Print the items between the line containing "The height and" and the line containing "data-label: 89 is", inclusive, exactly as they appear, with the pictures omitted.

===

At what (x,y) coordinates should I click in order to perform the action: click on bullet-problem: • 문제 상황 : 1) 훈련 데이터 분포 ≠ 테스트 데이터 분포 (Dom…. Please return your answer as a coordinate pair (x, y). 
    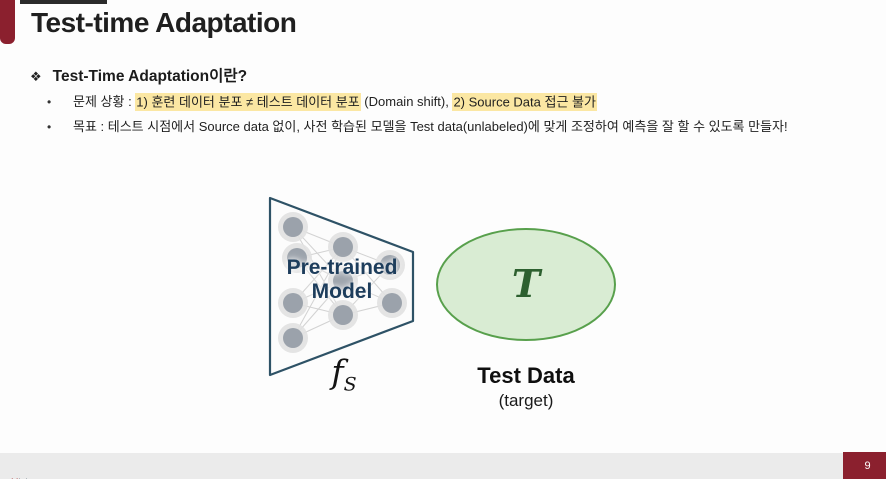
    Looking at the image, I should click on (322, 102).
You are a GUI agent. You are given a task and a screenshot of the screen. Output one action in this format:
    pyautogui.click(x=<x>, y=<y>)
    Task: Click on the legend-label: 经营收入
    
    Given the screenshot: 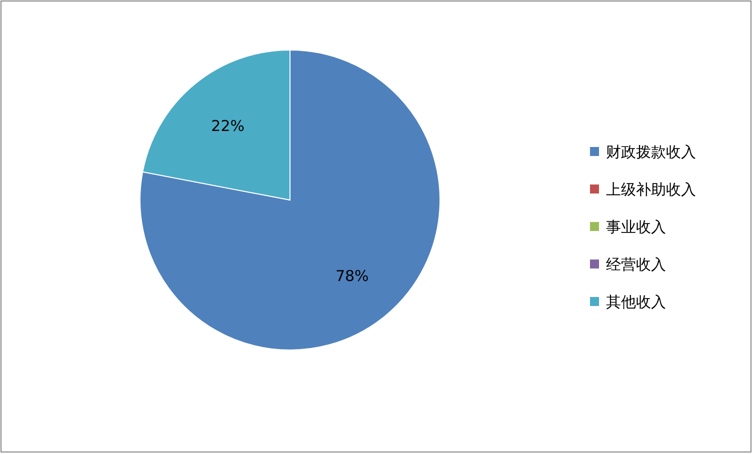 What is the action you would take?
    pyautogui.click(x=636, y=265)
    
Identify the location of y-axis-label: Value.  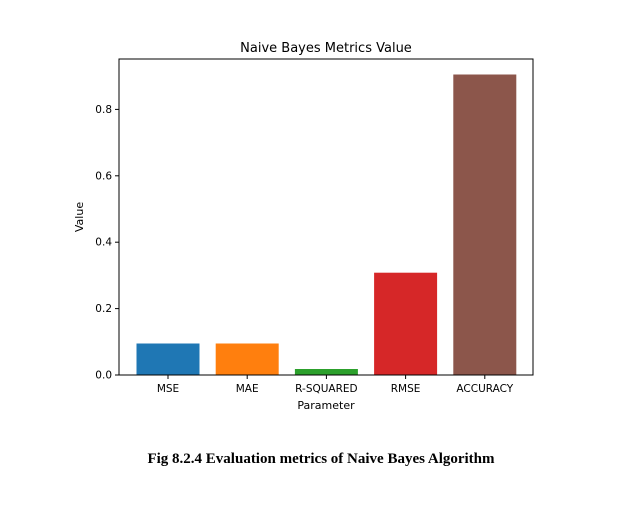
(80, 217).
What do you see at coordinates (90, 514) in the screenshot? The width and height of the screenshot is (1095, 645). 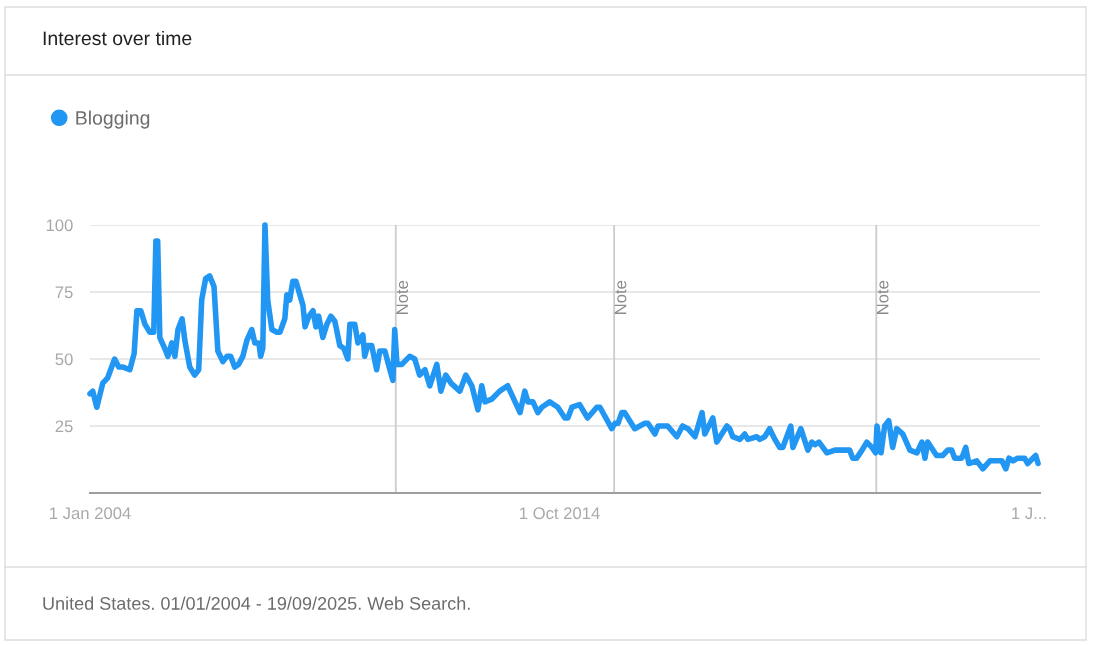 I see `x-tick-label: 1 Jan 2004` at bounding box center [90, 514].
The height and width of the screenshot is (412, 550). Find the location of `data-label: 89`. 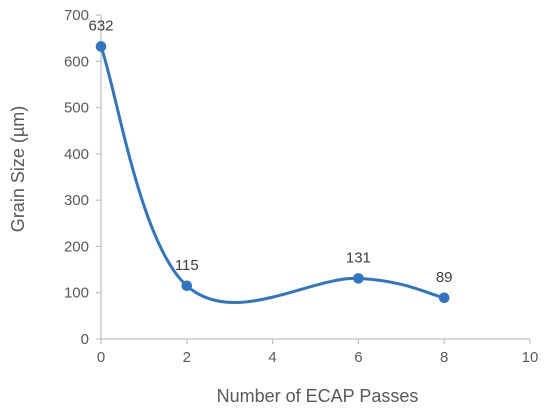

data-label: 89 is located at coordinates (444, 278).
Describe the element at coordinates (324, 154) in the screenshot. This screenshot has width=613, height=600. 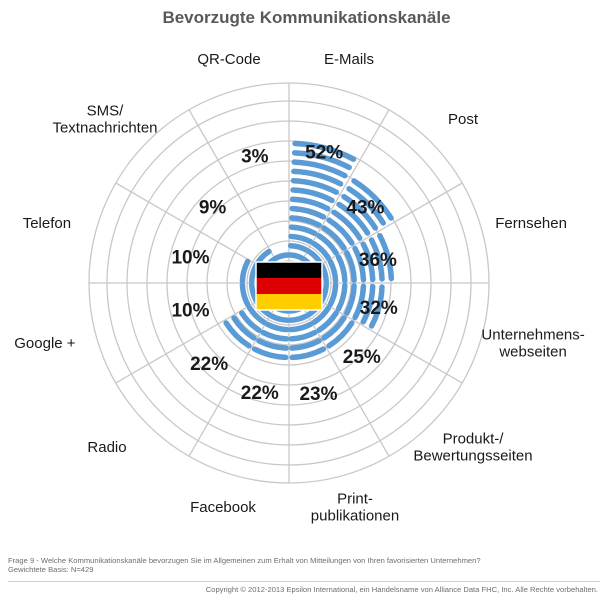
I see `value-label: 52%` at that location.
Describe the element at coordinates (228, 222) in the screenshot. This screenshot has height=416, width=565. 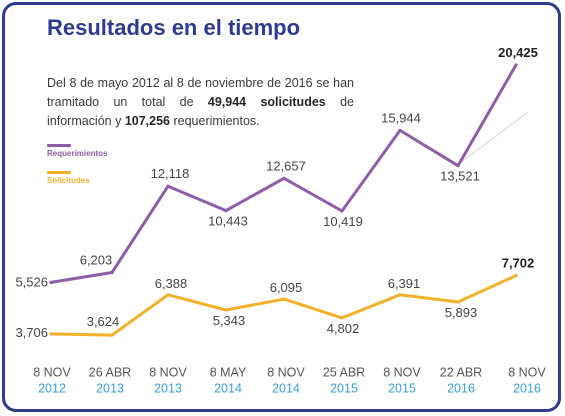
I see `data-label-requerimientos-3: 10,443` at that location.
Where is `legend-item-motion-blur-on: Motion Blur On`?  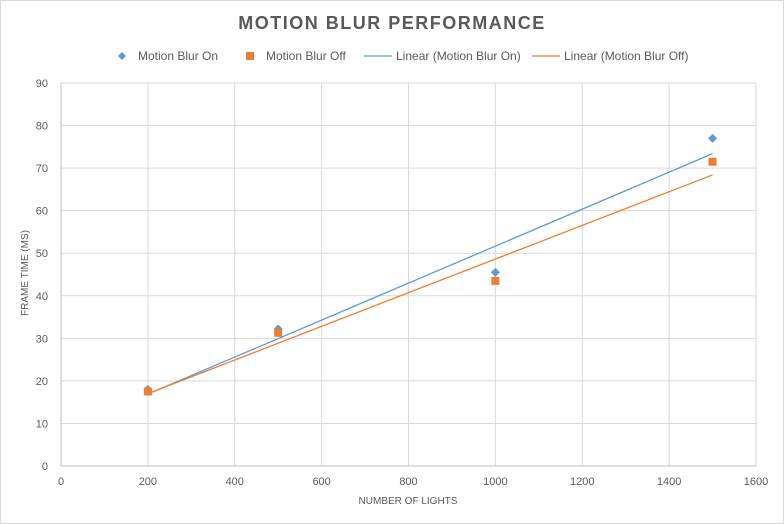 legend-item-motion-blur-on: Motion Blur On is located at coordinates (168, 56).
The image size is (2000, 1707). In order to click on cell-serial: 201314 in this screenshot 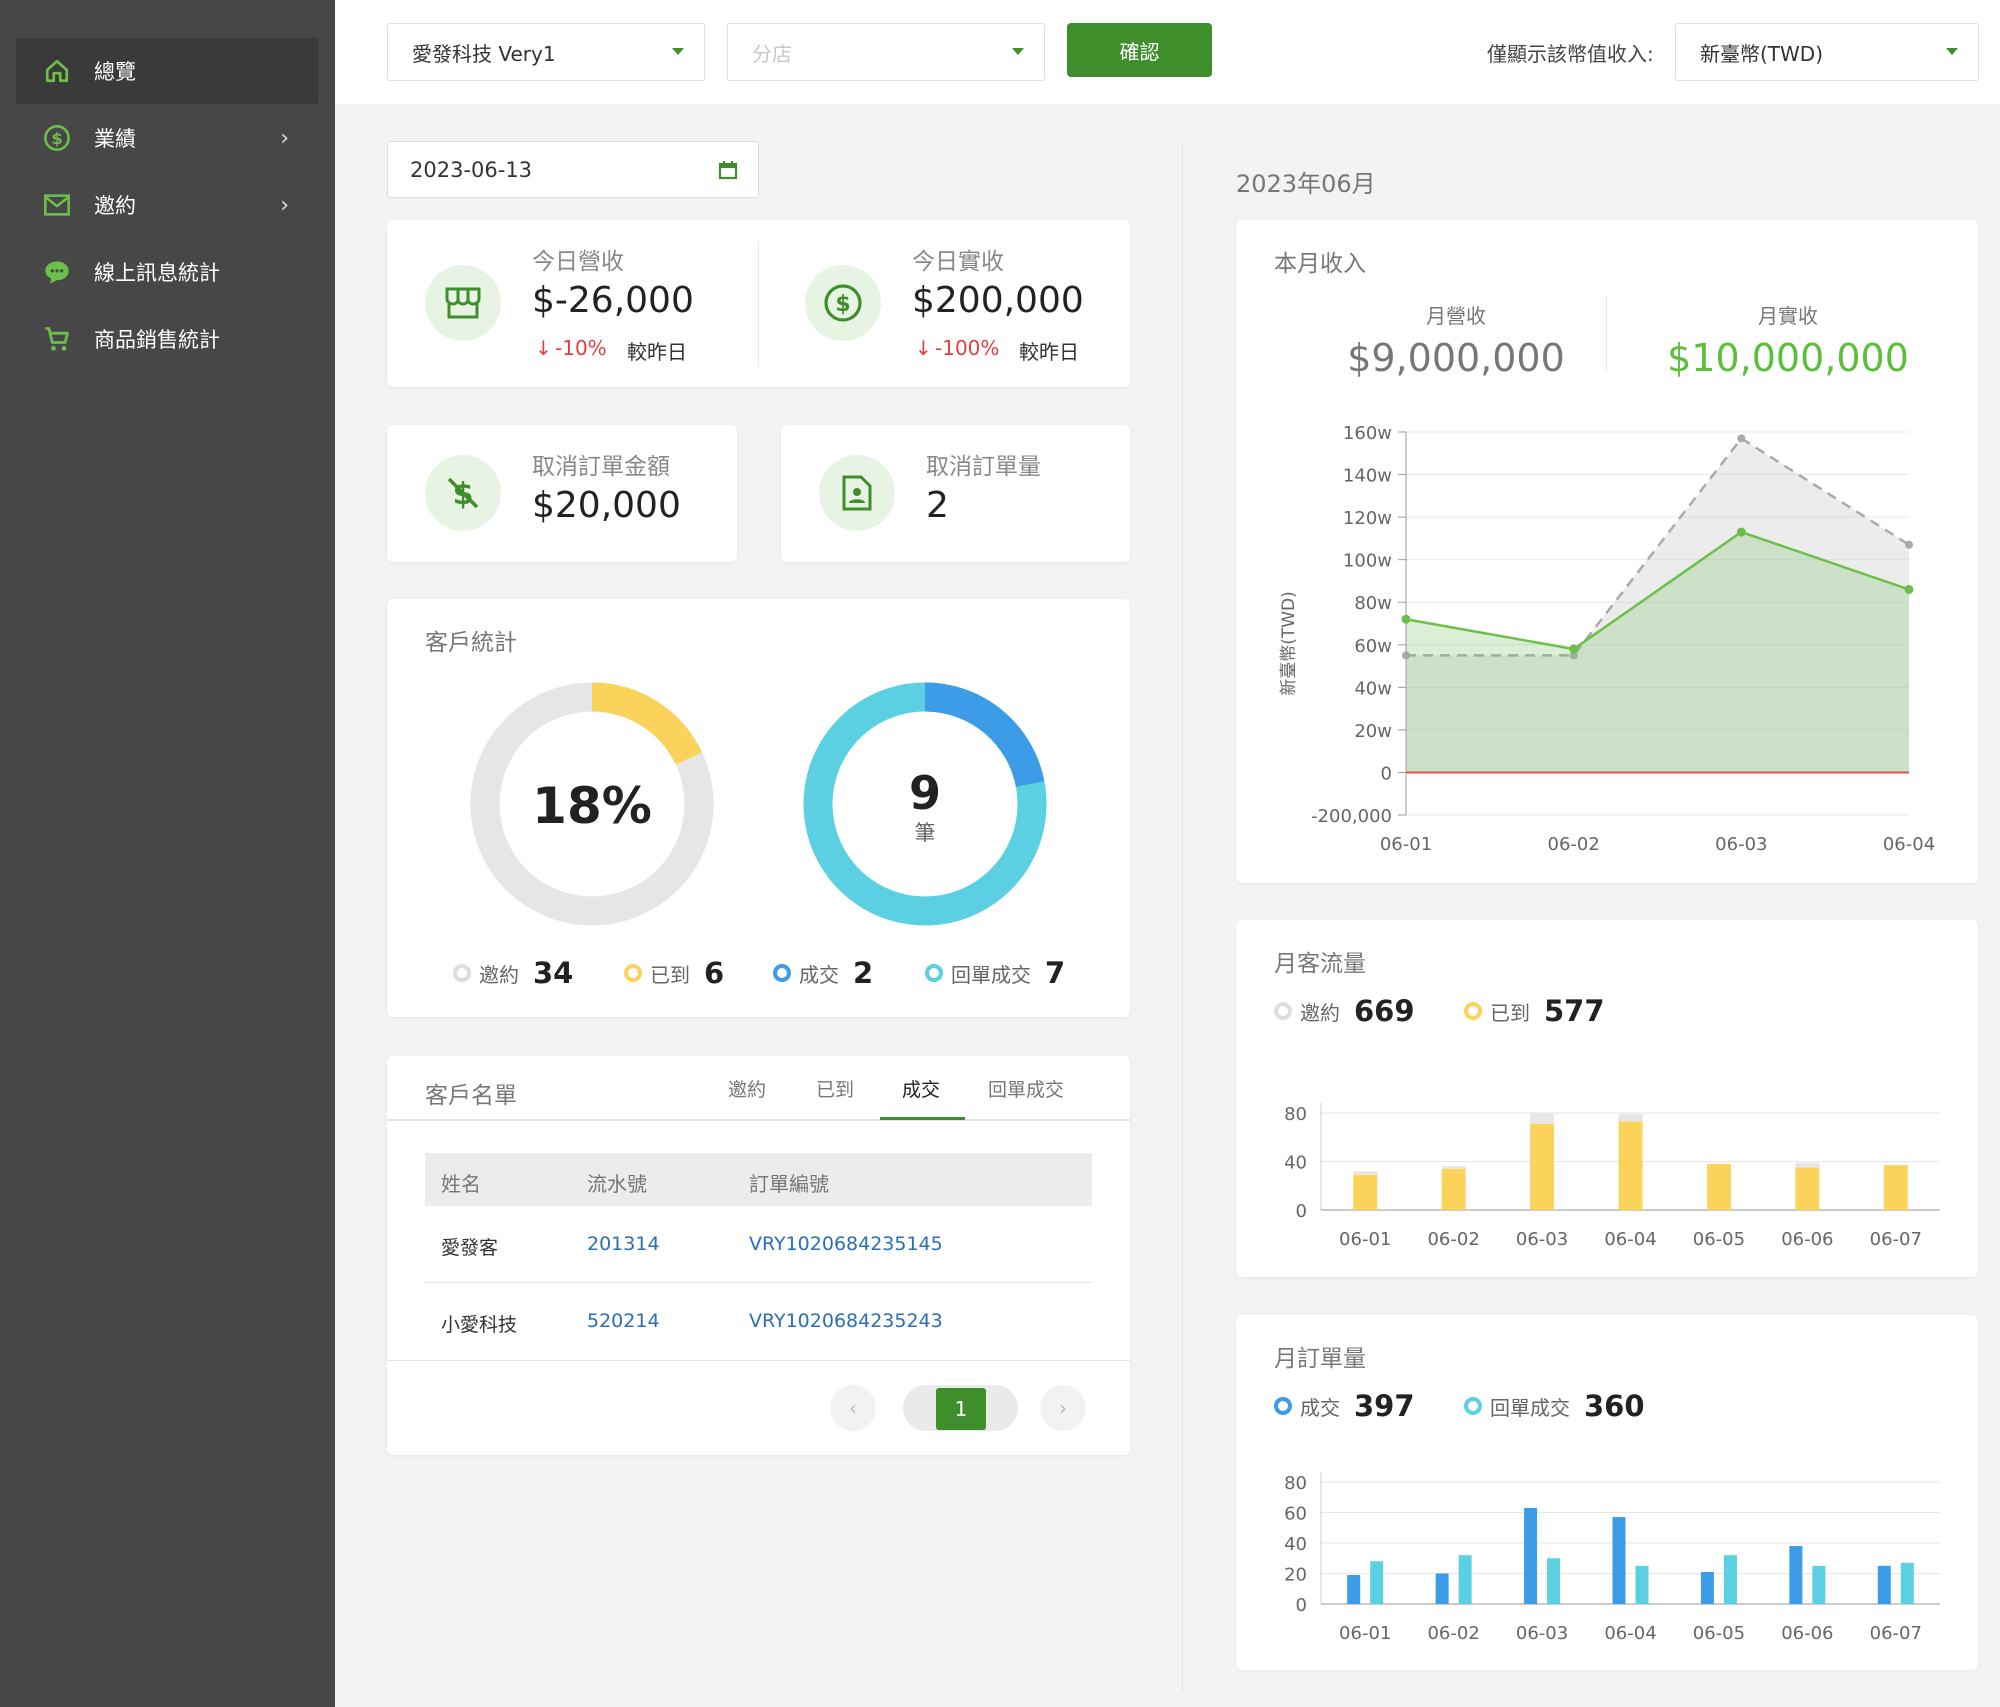, I will do `click(624, 1244)`.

===

■ **Solution for this task**
The height and width of the screenshot is (412, 550). Find the location of `data-label: 89`. 

data-label: 89 is located at coordinates (444, 278).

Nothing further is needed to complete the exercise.